As if you needed one more Internet distraction. To all you Facebookers, Myspacers, Tweeting-Twitterz, and the occasional G-mail chatter - meet your match. No, it's not a fresh social network or some newly patented way to keep everyone notified of how many showers you've taken today; this gift has been delivered in the form of a simple button whose capabilities are beyond even my thinking capacity. StumbleUpon is the name of this virtual remote control that will surf the Internet as fast as your connection will let you. But, get this: it only goes to the channels you want. So download away, select your interests (humor, extreme-sports, satire, conspiracies, military, etc.) and sit back as I take you on a free tour of five clicks on StumbleUpon.

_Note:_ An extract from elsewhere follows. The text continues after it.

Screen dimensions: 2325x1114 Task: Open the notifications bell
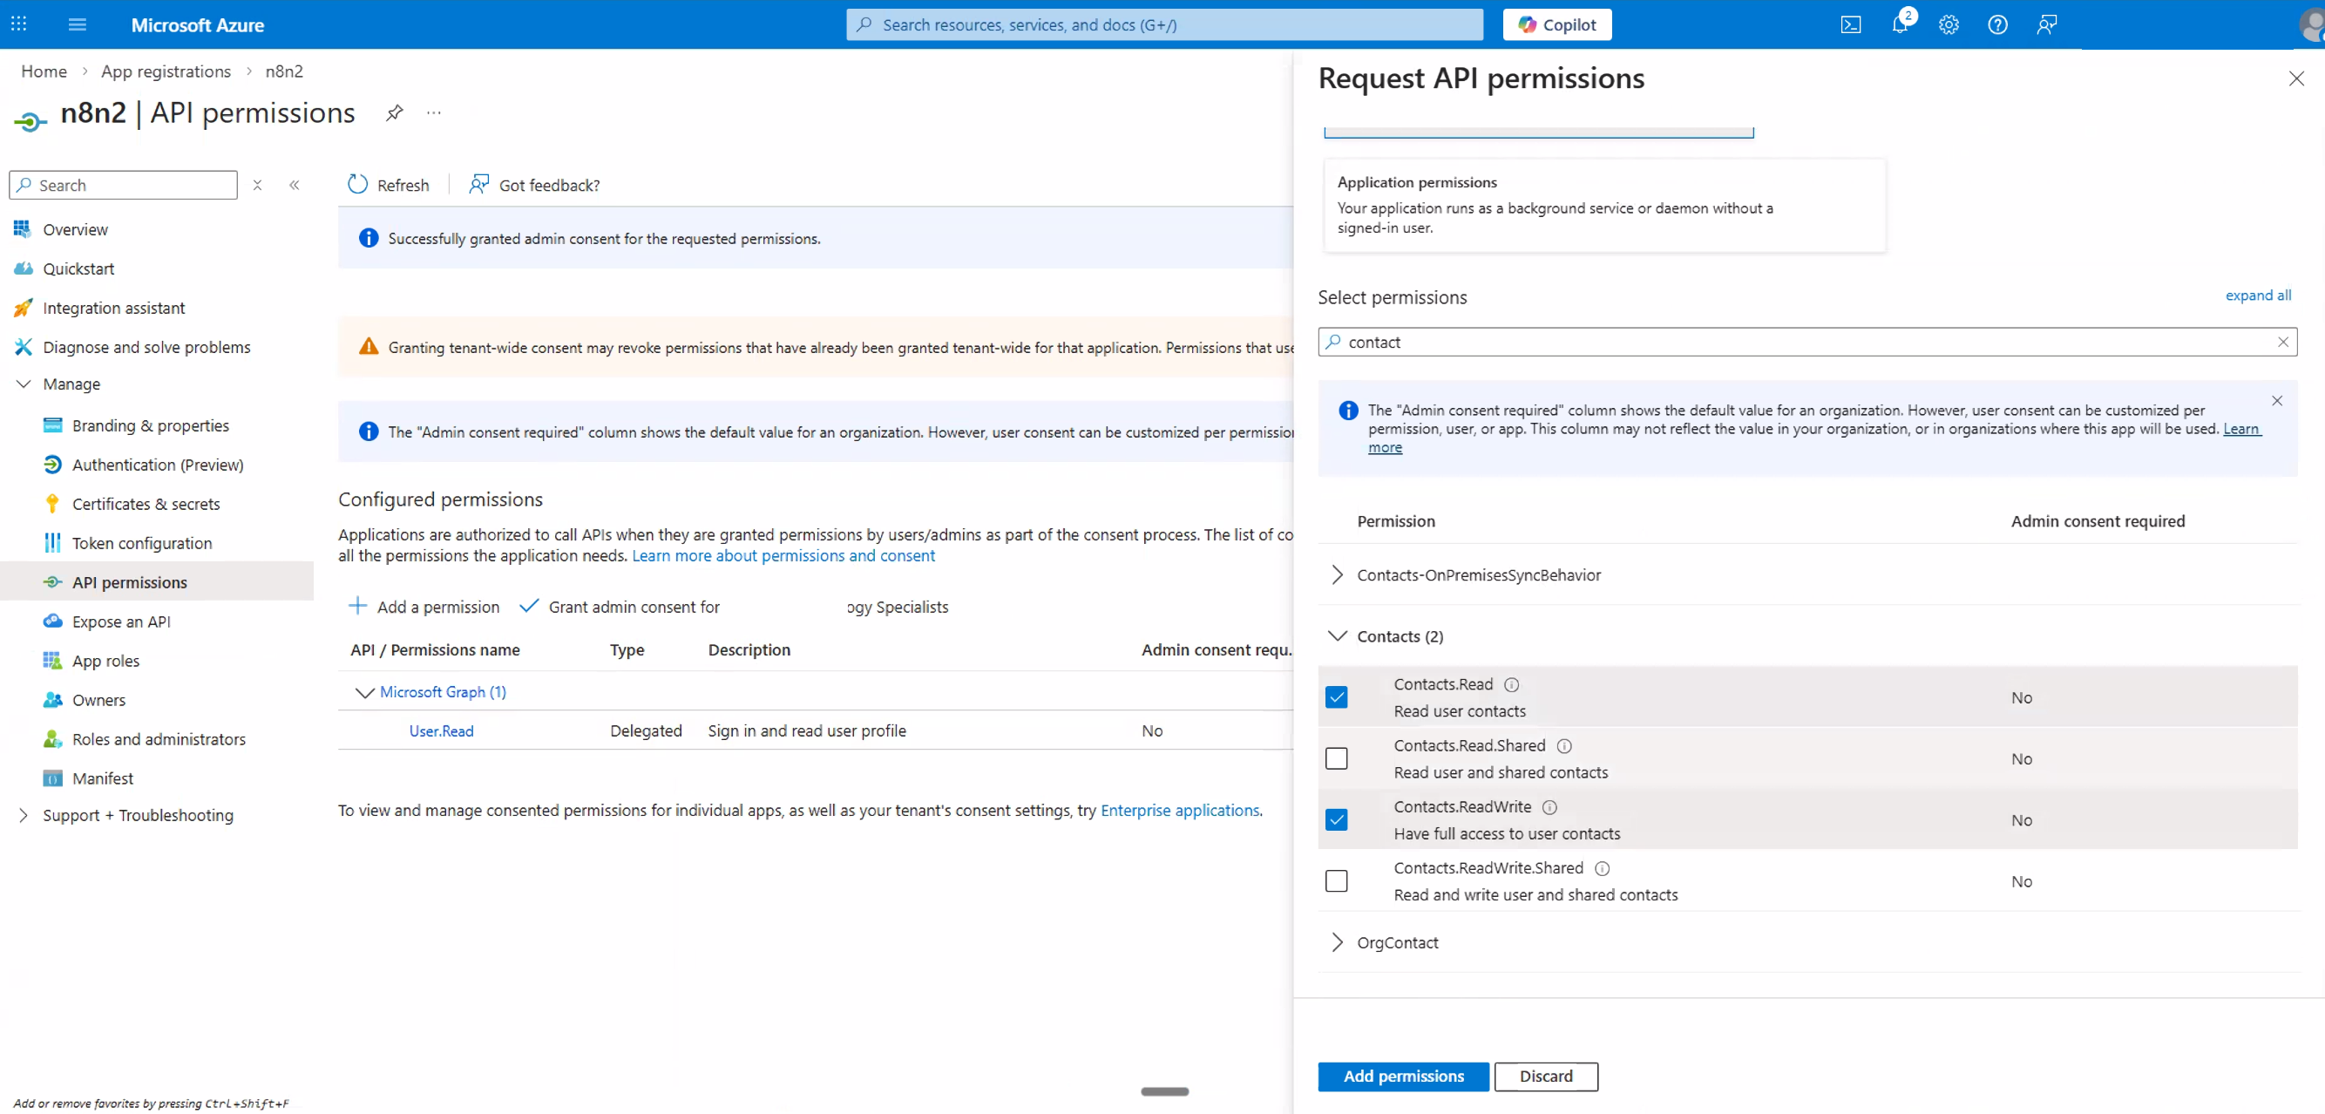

Click One. A Web page with a stark white background opens with the heading "Random thoughts from 25-35 year olds." Initially this does not look too intriguing as I am neither twenty-five nor do I enjoy random thoughts, but I decide to give it a chance and read the first thought: "Nothing sucks more than that moment during an argument when you realize you're wrong." Although there are a few things that I would say suck more, let's keep reading. Thought number two: "That's enough, Nickelback." Agreed, that is enough. "There is a great need for a sarcasm font." "Answering the same letter three times or more in a row on a Scantron is absolutely petrifying." Yes and yes to thoughts three and four. Not only has this Web site brought some light to the truths of everyday life, but it did so while keeping in mind my interests - especially humor.
Stumbling has gotten off to a great start, but we must keep traveling into the uncovered domains, so stumble we go. This next one is a bit stranger. There is a small image of five commas placed before a chameleon. Huh? I'm about to just stumble out of here when an image of Boy George and the Culture Club flashes before my eyes chanting "Karma, karma, karma karma, karma Carmeleon" and it all makes sense. This is the quintessence of StumbleUpon. Even the smallest, mindless images can be the wittiest and most interesting.
Off to stumble number three and I've only burned five minutes. Looking through half of a photo album or through Ochocinco's tweets on game-day would take longer. A video of a hammer juggling construction worker starts downloading and peaks my curiosity immediately. Videos on StumbleUpon are quite common and although ones from the staple Web sites such as College Humor and FAIL.com can become slightly repetitive and annoying, the diamonds in the rough are classic. The video uploads quickly, and before you know, it I'm watching a regular-looking Joe juggle three hammers while nailing a large nail into a wooden plank directly above him without missing a beat. My description may not be doing this magic act justice, but I doubt Tim the Tool Man could hammer in a nail without even touching the hammer.
Ensuring not to dawdle and expend the limited time we have to waste, we move on to... another video. Thankfully it's not some College Humor parody on drinking; this one involves extreme sports. The video starts and before I can even read the title, a brave soul is kite-boarding in Algeria in what appears to be not-so-pleasant weather. A mere thirty seconds into the clip, after just sliding back and forth across one stretch of slope, the boarder is swept into the air by some magnificent gust as the cameraman struggles to keep his friend in focus. What must have been hundreds of feet in the air, the daredevil becomes dust among the snowflakes narrowly missing jagged peaks and crevices. By some grace of whomever he prays to, he is brought down fairly safely on an embankment where he shows sign of life. Glancing up at the title, I see "Why I will never go kite-boarding." Precisely.
The next stumble takes us to passiveaggressivenotes.com. This is a relatively funny Web site whose images of everyday satirical notes often strike a chord on more than one funny bone. The image showcased today is one of a school bulletin board with a Vegan Support Group advertisement chock full of information, e-mail addresses and meeting times. In an apt juxtaposition, a flyer with the same design coloring and schematics was posted next to this with the title "Carnivore?" This is followed by: "Chances are you don't need some wimpy support group. Keep being awesome!" Score one for the meat eaters.
Whether you want some downtime after you just finished your assignment, need a study break (or don't even want to start), there is no better solution to procrastination than this. Your finger is the limit, so as long as it's still working, keep clicking. You never know what you'll stumble upon.